─── Data shown

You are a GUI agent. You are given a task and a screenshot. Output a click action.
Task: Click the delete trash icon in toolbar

──────
─── Data shown

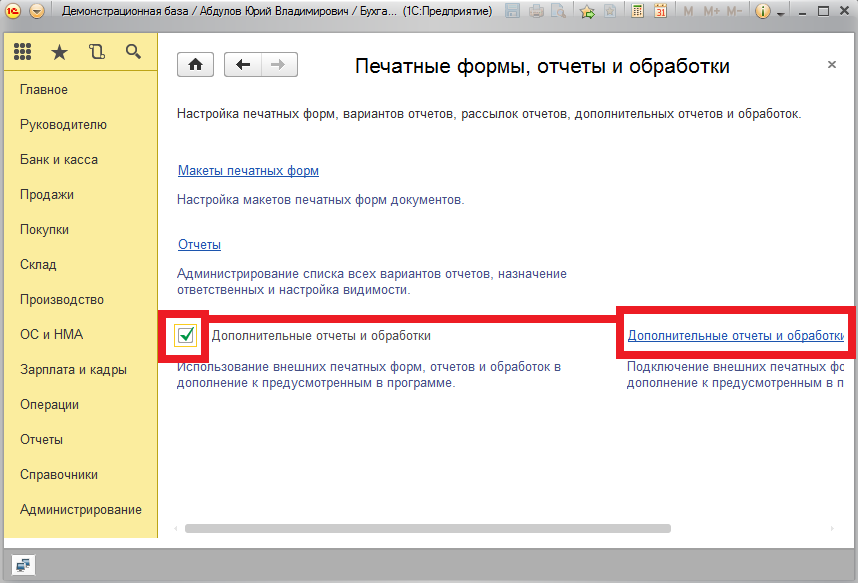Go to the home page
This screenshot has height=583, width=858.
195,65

──────
─── Data shown

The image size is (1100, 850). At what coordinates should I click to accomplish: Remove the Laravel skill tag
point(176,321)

──────

Instructions to follow
Look above for the line with "You are a GUI" and the line with "Task: Click the delete trash icon in toolbar". Write out those two lines and all the lines between them, exactly, and no others.

Result of this task
You are a GUI agent. You are given a task and a screenshot. Output a click action.
Task: Click the delete trash icon in toolbar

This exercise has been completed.